El otro film es Border, donde el realismo mágico permite la mezcla de lo improbable y de lo mundano, incluso cuando lo poco plausible tenga un componente sobrenatural. Dirigido por el sueco de origen iraní Ali Abbasi, adaptado de un cuento de John Ajvide Lindqvist (Criatura de la noche, de Tomas Alfredson, se basaba una novela suya; tuvo una versión estadounidense: Déjame entrar), introduce un mito escandinavo -el de los trolls, criaturas mitológicas- en un contexto realista.

Tina (Eva Melander) es una mujer de rasgos grotescos, que tiene un padre internado que sufre de demencia y vive en una cabaña de su pertenencia con un hombre que adora a sus perros y, literalmente, la vive, para no decir que la desprecia. ¿Un problema de autoestima? Sí, Tina no es una mujer agradable a la vista, su rostro parece más el de un animal que el de un ser humano, pero su extraordinario olfato le permite trabajar en la aduana, donde con eficacia logra hacer detener a quien intenta pasar drogas o material pornográfico.

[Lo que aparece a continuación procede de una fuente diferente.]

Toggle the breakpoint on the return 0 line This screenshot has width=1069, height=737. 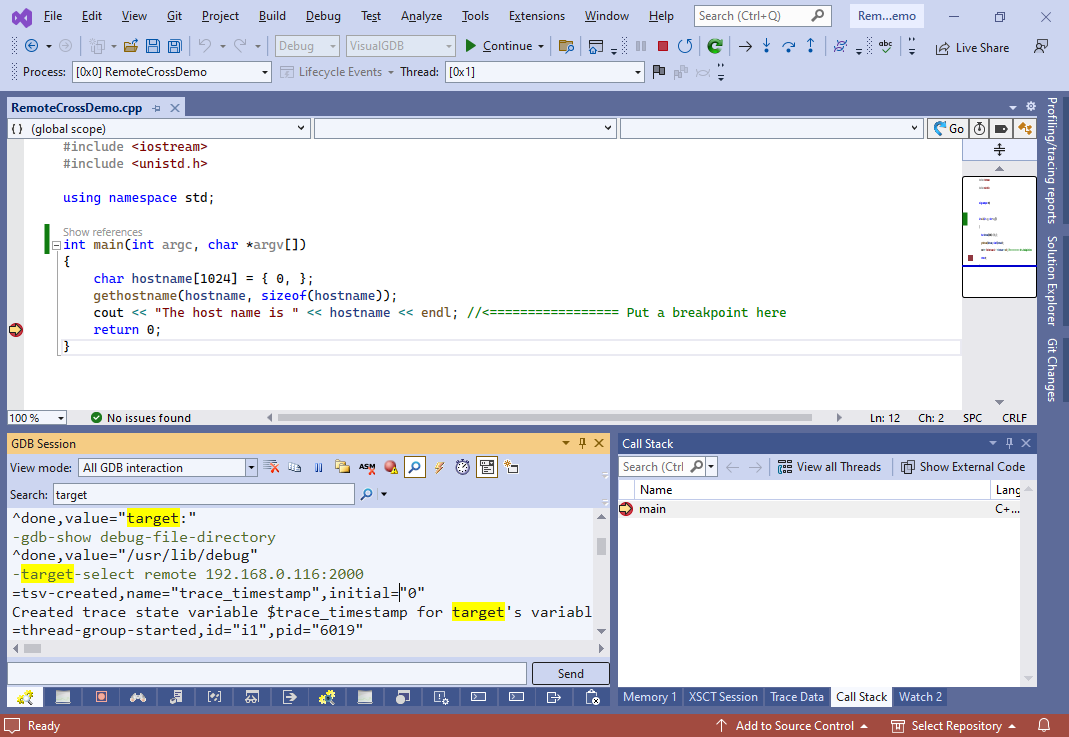click(x=15, y=330)
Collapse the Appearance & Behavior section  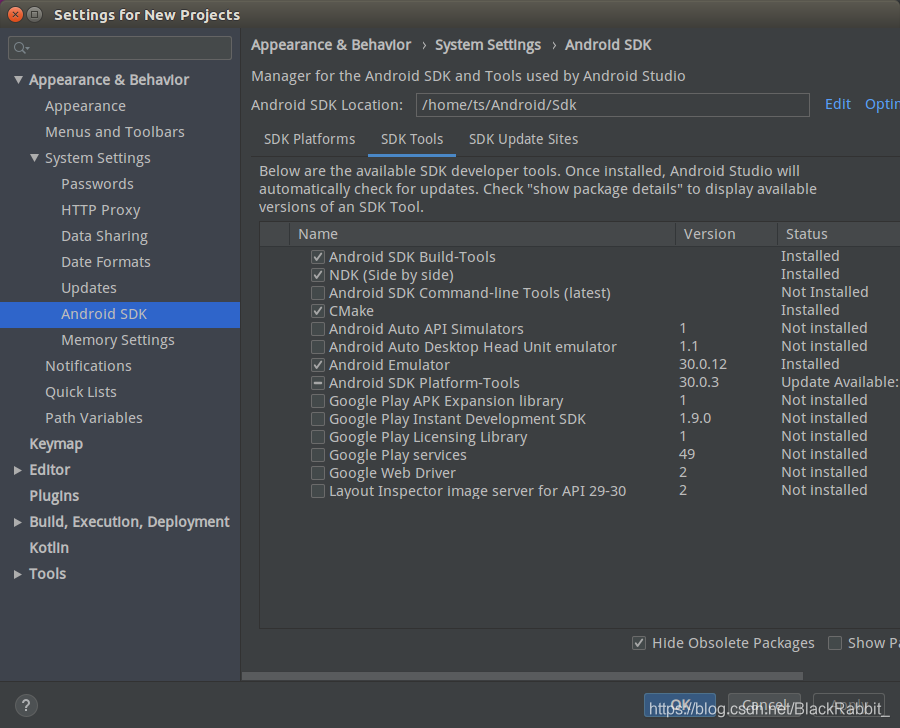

Tina puede oler la vergüenza, la ira, el temor en los seres humanos. Hasta que se cruza en su camino Vore (Eero Milonoff), tan monstruoso en sus rasgos como ella, un ser que tanto oculta como devela.

A medida que el relato se desarrolla, -entre atmósferas propias del cine de horror, encuentros sexuales bestiales y sorprendentes, un caso de pornografía infantil, intercambio de bebes-, Tina se irá afianzando como individuo, reconociendo su naturaleza fronteriza, su humana capacidad para el bien, la inestabilidad de su identidad en un mundo donde los padres ultrajan a su progenie y los marginados buscan venganza.

Film curioso, ganador del premio Un Certain Regard en el ùltimo Festival de Cannes, nominado para el Oscar al mejor maquillaje, no es para todos los gustos, y exhibe la capacidad disruptiva del realismo mágico al disolver las fronteras entre lo realista y lo mágico, que generalmente son dos categorías en oposición. Y también las de lo humano y lo animal, lo femenino y lo masculino, lo bueno y lo malo, y un largo etcétera.